What the task asks: Transcribe every entry word for word.

++++ Given data

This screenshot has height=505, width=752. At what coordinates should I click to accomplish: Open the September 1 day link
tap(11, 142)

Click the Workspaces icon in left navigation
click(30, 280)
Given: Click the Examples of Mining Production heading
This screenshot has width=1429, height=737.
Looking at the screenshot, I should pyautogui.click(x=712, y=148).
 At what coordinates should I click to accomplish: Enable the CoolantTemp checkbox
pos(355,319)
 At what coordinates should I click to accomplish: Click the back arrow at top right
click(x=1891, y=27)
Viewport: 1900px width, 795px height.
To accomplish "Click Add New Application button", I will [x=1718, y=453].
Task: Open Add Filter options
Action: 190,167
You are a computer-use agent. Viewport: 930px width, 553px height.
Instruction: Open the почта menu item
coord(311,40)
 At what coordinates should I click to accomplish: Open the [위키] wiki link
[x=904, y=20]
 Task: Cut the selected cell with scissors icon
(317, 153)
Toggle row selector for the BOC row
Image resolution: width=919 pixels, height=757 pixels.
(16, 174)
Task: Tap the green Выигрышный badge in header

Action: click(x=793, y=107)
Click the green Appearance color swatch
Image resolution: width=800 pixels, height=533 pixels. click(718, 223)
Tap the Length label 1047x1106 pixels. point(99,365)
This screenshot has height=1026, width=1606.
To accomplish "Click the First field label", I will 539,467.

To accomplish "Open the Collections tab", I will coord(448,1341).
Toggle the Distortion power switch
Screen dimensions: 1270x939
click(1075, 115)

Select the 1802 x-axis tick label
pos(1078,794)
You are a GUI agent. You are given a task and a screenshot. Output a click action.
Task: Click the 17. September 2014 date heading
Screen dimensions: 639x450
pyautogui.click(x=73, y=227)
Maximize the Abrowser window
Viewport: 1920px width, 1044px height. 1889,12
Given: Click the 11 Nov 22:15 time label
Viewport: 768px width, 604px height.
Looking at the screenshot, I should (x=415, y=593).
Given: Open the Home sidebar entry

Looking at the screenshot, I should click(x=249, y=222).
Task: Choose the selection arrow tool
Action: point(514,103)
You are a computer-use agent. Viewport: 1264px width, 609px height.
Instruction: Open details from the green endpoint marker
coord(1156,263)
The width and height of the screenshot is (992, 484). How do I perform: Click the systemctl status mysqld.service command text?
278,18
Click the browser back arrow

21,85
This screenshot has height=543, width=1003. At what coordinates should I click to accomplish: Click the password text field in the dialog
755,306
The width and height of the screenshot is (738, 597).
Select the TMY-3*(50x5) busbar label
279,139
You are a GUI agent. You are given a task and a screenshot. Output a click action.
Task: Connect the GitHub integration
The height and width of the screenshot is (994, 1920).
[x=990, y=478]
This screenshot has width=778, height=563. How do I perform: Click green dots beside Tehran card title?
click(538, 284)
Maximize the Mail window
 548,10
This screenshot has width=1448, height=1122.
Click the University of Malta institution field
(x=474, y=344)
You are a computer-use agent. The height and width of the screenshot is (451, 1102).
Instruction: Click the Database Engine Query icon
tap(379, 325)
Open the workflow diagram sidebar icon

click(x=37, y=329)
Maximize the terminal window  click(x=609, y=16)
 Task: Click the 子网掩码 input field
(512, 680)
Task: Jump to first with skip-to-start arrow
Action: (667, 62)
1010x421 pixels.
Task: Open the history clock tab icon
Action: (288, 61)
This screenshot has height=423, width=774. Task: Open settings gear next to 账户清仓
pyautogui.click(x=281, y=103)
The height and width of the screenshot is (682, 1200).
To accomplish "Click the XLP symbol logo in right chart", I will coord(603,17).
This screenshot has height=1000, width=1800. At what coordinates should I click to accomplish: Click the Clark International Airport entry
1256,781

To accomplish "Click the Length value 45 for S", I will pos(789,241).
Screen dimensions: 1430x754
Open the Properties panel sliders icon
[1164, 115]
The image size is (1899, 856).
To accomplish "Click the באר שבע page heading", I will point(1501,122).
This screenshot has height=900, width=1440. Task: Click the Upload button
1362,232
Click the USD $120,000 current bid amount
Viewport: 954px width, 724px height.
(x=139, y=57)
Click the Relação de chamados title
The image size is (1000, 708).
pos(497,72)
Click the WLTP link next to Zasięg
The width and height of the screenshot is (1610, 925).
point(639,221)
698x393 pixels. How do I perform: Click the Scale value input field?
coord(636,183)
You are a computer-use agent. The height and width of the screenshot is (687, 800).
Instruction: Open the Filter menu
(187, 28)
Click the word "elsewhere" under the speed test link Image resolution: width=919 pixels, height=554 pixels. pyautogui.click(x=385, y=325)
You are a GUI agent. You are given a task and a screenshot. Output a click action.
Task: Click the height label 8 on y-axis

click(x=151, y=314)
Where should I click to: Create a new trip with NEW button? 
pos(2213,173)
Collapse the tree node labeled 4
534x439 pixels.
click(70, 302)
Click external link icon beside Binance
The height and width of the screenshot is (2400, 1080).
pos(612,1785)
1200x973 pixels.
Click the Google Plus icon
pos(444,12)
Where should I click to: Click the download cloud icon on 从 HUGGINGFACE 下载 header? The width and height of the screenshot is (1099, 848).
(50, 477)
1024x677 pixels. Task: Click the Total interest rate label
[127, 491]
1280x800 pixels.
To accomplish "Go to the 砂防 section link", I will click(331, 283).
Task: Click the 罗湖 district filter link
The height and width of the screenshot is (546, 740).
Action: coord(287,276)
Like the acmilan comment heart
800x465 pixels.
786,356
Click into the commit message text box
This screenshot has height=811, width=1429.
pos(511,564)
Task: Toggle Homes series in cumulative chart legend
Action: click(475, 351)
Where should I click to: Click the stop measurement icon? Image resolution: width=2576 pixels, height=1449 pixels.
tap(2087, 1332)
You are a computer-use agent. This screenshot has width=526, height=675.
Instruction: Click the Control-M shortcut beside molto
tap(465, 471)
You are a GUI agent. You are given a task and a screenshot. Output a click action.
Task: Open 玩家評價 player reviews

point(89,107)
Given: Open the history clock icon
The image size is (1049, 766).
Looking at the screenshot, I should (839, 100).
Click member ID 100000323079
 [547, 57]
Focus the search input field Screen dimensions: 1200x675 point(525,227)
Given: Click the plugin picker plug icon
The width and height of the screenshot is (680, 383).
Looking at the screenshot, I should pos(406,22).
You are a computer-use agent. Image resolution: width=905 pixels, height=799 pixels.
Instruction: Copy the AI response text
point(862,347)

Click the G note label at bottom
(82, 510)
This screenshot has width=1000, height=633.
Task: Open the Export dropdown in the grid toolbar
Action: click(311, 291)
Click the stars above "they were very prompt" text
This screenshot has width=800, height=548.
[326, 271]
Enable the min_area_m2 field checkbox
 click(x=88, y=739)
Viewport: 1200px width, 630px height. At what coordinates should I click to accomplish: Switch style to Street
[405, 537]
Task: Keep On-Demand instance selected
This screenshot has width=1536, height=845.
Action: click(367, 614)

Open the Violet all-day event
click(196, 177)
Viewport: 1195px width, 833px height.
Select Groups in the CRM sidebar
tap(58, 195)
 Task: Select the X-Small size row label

++++++++

Reply to the task:
This screenshot has height=505, width=752. At what coordinates should I click to accomplish: Open the September 1 day link
tap(11, 142)

Click the Workspaces icon in left navigation
click(30, 280)
Given: Click the Examples of Mining Production heading
This screenshot has width=1429, height=737.
Looking at the screenshot, I should pyautogui.click(x=712, y=148).
 At what coordinates should I click to accomplish: Enable the CoolantTemp checkbox
pos(355,319)
 At what coordinates should I click to accomplish: Click the back arrow at top right
click(x=1891, y=27)
Viewport: 1900px width, 795px height.
To accomplish "Click Add New Application button", I will [x=1718, y=453].
Task: Open Add Filter options
Action: 190,167
You are a computer-use agent. Viewport: 930px width, 553px height.
Instruction: Open the почта menu item
coord(311,40)
 At what coordinates should I click to accomplish: Open the [위키] wiki link
[x=904, y=20]
 Task: Cut the selected cell with scissors icon
(317, 153)
Toggle row selector for the BOC row
Image resolution: width=919 pixels, height=757 pixels.
(16, 174)
Task: Tap the green Выигрышный badge in header

Action: click(x=793, y=107)
Click the green Appearance color swatch
Image resolution: width=800 pixels, height=533 pixels. click(718, 223)
Tap the Length label 1047x1106 pixels. point(99,365)
This screenshot has height=1026, width=1606.
To accomplish "Click the First field label", I will 539,467.

To accomplish "Open the Collections tab", I will coord(448,1341).
Toggle the Distortion power switch
Screen dimensions: 1270x939
click(1075, 115)

Select the 1802 x-axis tick label
pos(1078,794)
You are a GUI agent. You are given a task and a screenshot. Output a click action.
Task: Click the 17. September 2014 date heading
Screen dimensions: 639x450
pyautogui.click(x=73, y=227)
Maximize the Abrowser window
Viewport: 1920px width, 1044px height. 1889,12
Given: Click the 11 Nov 22:15 time label
Viewport: 768px width, 604px height.
Looking at the screenshot, I should (x=415, y=593).
Given: Open the Home sidebar entry

Looking at the screenshot, I should click(x=249, y=222).
Task: Choose the selection arrow tool
Action: point(514,103)
You are a computer-use agent. Viewport: 1264px width, 609px height.
Instruction: Open details from the green endpoint marker
coord(1156,263)
The width and height of the screenshot is (992, 484). How do I perform: Click the systemctl status mysqld.service command text?
278,18
Click the browser back arrow

21,85
This screenshot has height=543, width=1003. At what coordinates should I click to accomplish: Click the password text field in the dialog
755,306
The width and height of the screenshot is (738, 597).
Select the TMY-3*(50x5) busbar label
279,139
You are a GUI agent. You are given a task and a screenshot. Output a click action.
Task: Connect the GitHub integration
The height and width of the screenshot is (994, 1920).
[x=990, y=478]
This screenshot has width=778, height=563. How do I perform: Click green dots beside Tehran card title?
click(538, 284)
Maximize the Mail window
 548,10
This screenshot has width=1448, height=1122.
Click the University of Malta institution field
(x=474, y=344)
You are a computer-use agent. The height and width of the screenshot is (451, 1102).
Instruction: Click the Database Engine Query icon
tap(379, 325)
Open the workflow diagram sidebar icon

click(x=37, y=329)
Maximize the terminal window  click(x=609, y=16)
 Task: Click the 子网掩码 input field
(512, 680)
Task: Jump to first with skip-to-start arrow
Action: (667, 62)
1010x421 pixels.
Task: Open the history clock tab icon
Action: (288, 61)
This screenshot has height=423, width=774. Task: Open settings gear next to 账户清仓
pyautogui.click(x=281, y=103)
The height and width of the screenshot is (682, 1200).
To accomplish "Click the XLP symbol logo in right chart", I will coord(603,17).
This screenshot has height=1000, width=1800. At what coordinates should I click to accomplish: Click the Clark International Airport entry
1256,781

To accomplish "Click the Length value 45 for S", I will pos(789,241).
Screen dimensions: 1430x754
Open the Properties panel sliders icon
[1164, 115]
The image size is (1899, 856).
To accomplish "Click the באר שבע page heading", I will point(1501,122).
This screenshot has height=900, width=1440. Task: Click the Upload button
1362,232
Click the USD $120,000 current bid amount
Viewport: 954px width, 724px height.
(x=139, y=57)
Click the Relação de chamados title
The image size is (1000, 708).
pos(497,72)
Click the WLTP link next to Zasięg
The width and height of the screenshot is (1610, 925).
point(639,221)
698x393 pixels. How do I perform: Click the Scale value input field?
coord(636,183)
You are a computer-use agent. The height and width of the screenshot is (687, 800).
Instruction: Open the Filter menu
(187, 28)
Click the word "elsewhere" under the speed test link Image resolution: width=919 pixels, height=554 pixels. pyautogui.click(x=385, y=325)
You are a GUI agent. You are given a task and a screenshot. Output a click action.
Task: Click the height label 8 on y-axis

click(x=151, y=314)
Where should I click to: Create a new trip with NEW button? 
pos(2213,173)
Collapse the tree node labeled 4
534x439 pixels.
click(70, 302)
Click external link icon beside Binance
The height and width of the screenshot is (2400, 1080).
pos(612,1785)
1200x973 pixels.
Click the Google Plus icon
pos(444,12)
Where should I click to: Click the download cloud icon on 从 HUGGINGFACE 下载 header? The width and height of the screenshot is (1099, 848).
(50, 477)
1024x677 pixels. Task: Click the Total interest rate label
[127, 491]
1280x800 pixels.
To accomplish "Go to the 砂防 section link", I will click(331, 283).
Task: Click the 罗湖 district filter link
The height and width of the screenshot is (546, 740).
Action: coord(287,276)
Like the acmilan comment heart
800x465 pixels.
786,356
Click into the commit message text box
This screenshot has height=811, width=1429.
pos(511,564)
Task: Toggle Homes series in cumulative chart legend
Action: click(475, 351)
Where should I click to: Click the stop measurement icon? Image resolution: width=2576 pixels, height=1449 pixels.
tap(2087, 1332)
You are a computer-use agent. This screenshot has width=526, height=675.
Instruction: Click the Control-M shortcut beside molto
tap(465, 471)
You are a GUI agent. You are given a task and a screenshot. Output a click action.
Task: Open 玩家評價 player reviews

point(89,107)
Given: Open the history clock icon
The image size is (1049, 766).
Looking at the screenshot, I should (839, 100).
Click member ID 100000323079
 [547, 57]
Focus the search input field Screen dimensions: 1200x675 point(525,227)
Given: Click the plugin picker plug icon
The width and height of the screenshot is (680, 383).
Looking at the screenshot, I should pos(406,22).
You are a computer-use agent. Image resolution: width=905 pixels, height=799 pixels.
Instruction: Copy the AI response text
point(862,347)

Click the G note label at bottom
(82, 510)
This screenshot has width=1000, height=633.
Task: Open the Export dropdown in the grid toolbar
Action: click(311, 291)
Click the stars above "they were very prompt" text
This screenshot has width=800, height=548.
[326, 271]
Enable the min_area_m2 field checkbox
 click(x=88, y=739)
Viewport: 1200px width, 630px height. At what coordinates should I click to accomplish: Switch style to Street
[405, 537]
Task: Keep On-Demand instance selected
This screenshot has width=1536, height=845.
Action: click(367, 614)

Open the Violet all-day event
click(196, 177)
Viewport: 1195px width, 833px height.
Select Groups in the CRM sidebar
tap(58, 195)
 Task: Select the X-Small size row label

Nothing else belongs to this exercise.